第二章 幕張事件

 二〇〇五年十月九日日曜日深夜。千葉県千葉市美浜区。一般的に幕張副都心と呼ばれているこの地区は「職住学遊」が融合した未来型国際都市として設計され、一五七メートルのツインタワーによって構成されるワールドビジネスガーデンを中核とするビジネス街、近隣の某テーマパークや成田空港利用者の宿泊地として栄えるホテル街、幕張ベイタウンを中核とする集合住宅地、幕張海浜公園を中心とする公園地区などにより構成されている。また、幕張メッセや千葉ロッテマリーンズが本拠地とする千葉マリンスタジアムなども存在し、まさに千葉県の中核、副都心の名に恥じぬ大都市である。

 午後十一時頃、青梅久貴おうめひさたかはイライラした様子で千葉マリンスタジアムの辺りを歩いていた。根っからの西武ファンである青梅は本日千葉マリンスタジアムで行われたプレーオフシーズンのロッテvs西武の試合を観戦していたのだが、結果は3-1で西武の惨敗。
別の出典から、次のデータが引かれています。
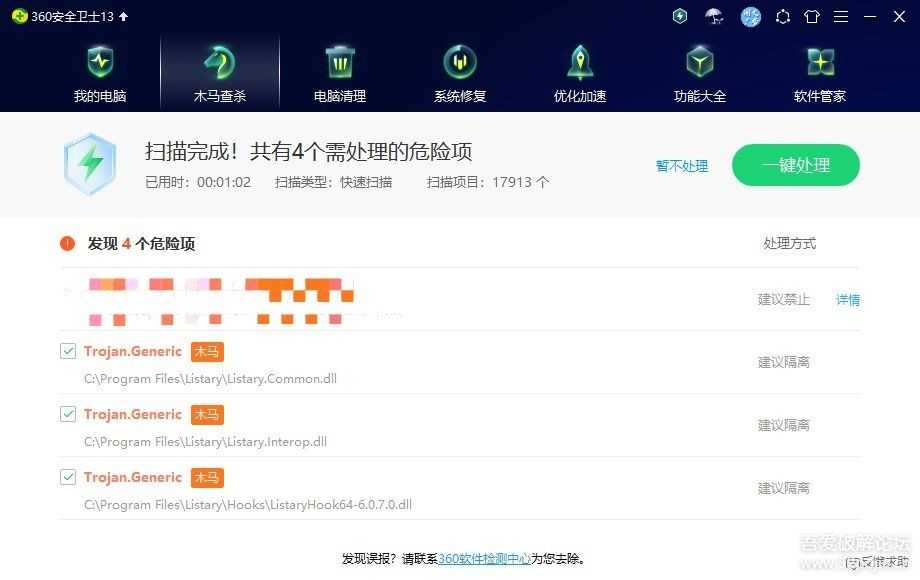Open the 系统修复 system repair section
This screenshot has height=580, width=920.
tap(460, 74)
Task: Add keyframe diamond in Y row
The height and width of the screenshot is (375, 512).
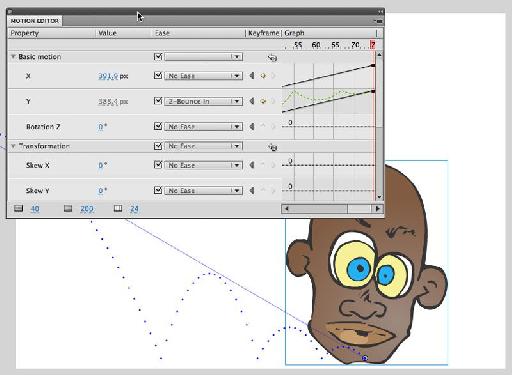Action: (263, 101)
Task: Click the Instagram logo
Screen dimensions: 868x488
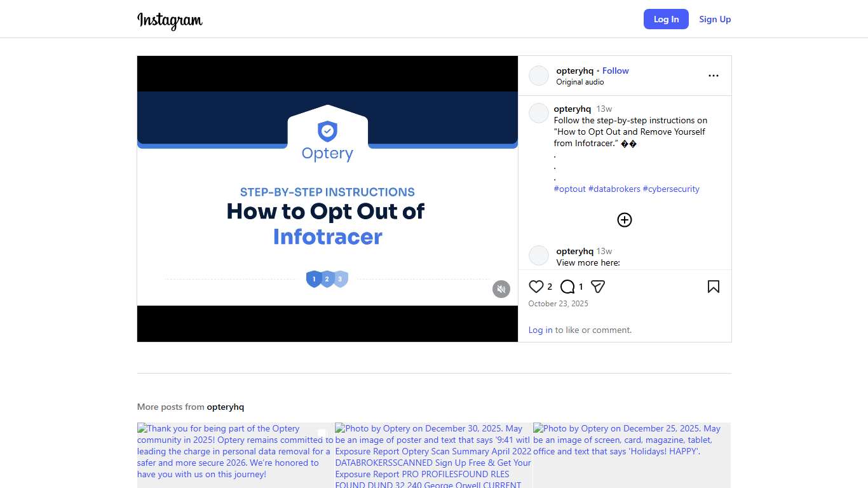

やりきれない怒りを抱えながら、青梅の足はいつしか近隣にある幕張海浜公園へと向かっていた。

「くそっ、面白くない!」

 そう呟きながら、青梅はすっかり真っ黒に染まった東京湾を眺めた。彼は幕張のビジネス街にある生命保険会社の営業部員である。日々ノルマに追われるストレスの高い仕事であり、そんな彼にとって野球観戦は一つのストレス解消法でもあった。しかも地元で西武が試合をするとなって喜び勇んで球場にやってきた次第なのだが、結果は敗戦。この日のために明日は有休をとっているが、そのまま家に帰る気もなく、何となく海の方へ足を向けたのである。

 四十歳になるが未だ独身。脱サラも考えなくはない今日この頃である。海を眺めているうちに、青梅の胸には何とも言えない虚無感が漂いつつあった。

「……俺、何やってるんだろう」

 そう言って空しい気分のまま家に帰ろうとして……その視線が不意にある一点で止まった。

「ん?」

 海岸の波打ち際。そこに何かが転がっている。街灯もない海岸ゆえに何かはわからないが、不思議とそれが青梅の気を引いた。気づいたときには、青梅はそちらへ向かって歩みを進めていた。

 なぜかはわからないが、妙な胸騒ぎがする。だが、まるで吸い寄せられるように青梅は海岸に近づいていく。暗闇に包まれた海岸だが、近づくにつれてそれの正体が青梅の目にも見えるようになっていき……

「う……」

 直後、青梅は絶叫した。

「うわわぁぁぁっ!」

 青梅は狂ったように叫びながら、まるで這いずるように元来た方へ戻っていき、そのまま近隣の交番を探し始めた。青梅が見たのはそれだけの反応をしてもおかしくないものだった。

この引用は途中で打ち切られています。